"An Optimization Approach for Improving Accuracy by Balancing
Overfitting and Overgeneralization in Data Mining"
Submitted for publication to a research journal,
January 2007, pending review.
Huy Anh Nguyen Pham and Evangelos Triantaphyllou
Abstract:
The performance of a classification approach only in terms of its false-positive and false-negative
rates may be totally unpredictable. Attempts to minimize any of the previous two rates may lead to an increase in
the other rate [1]. Furthermore, if the model allows for new data to be deemed as unclassifiable when there is not
adequate information to classify them, then it is possible for the previous two error rates to be very low but,
at the same time, the rate of having unclassifiable new examples may be very high. The root of the above critical problem is the
overfitting and overgeneralization behaviors of a given classification approach when it is processing a particular dataset.
Although the above situation is of fundamental importance to data mining, it has not been studied from a comprehensive point of view.

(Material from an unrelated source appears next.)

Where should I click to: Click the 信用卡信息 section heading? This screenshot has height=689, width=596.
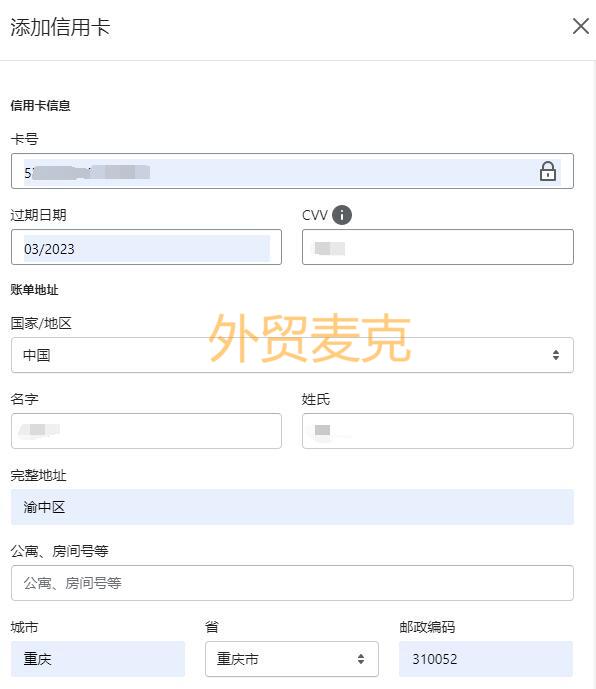[x=40, y=105]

Thus, this paper analyzes the above issues in depth. It also proposes a new approach called the Homogeneity-Based Algorithm (HBA) for optimally
controlling the three error rates mentioned above. This is done by adjusting the classification models inferred from
traditional classification approaches through the formulation of the three error rates as an optimization problem.
Next, the error rates are optimized by employing a genetic algorithm (GA) approach. The HBA work in conjunction with
existing classification approaches. Some computational results indicate that the proposed approach has a significant potential to fill with
a critical gap with traditional classification approaches.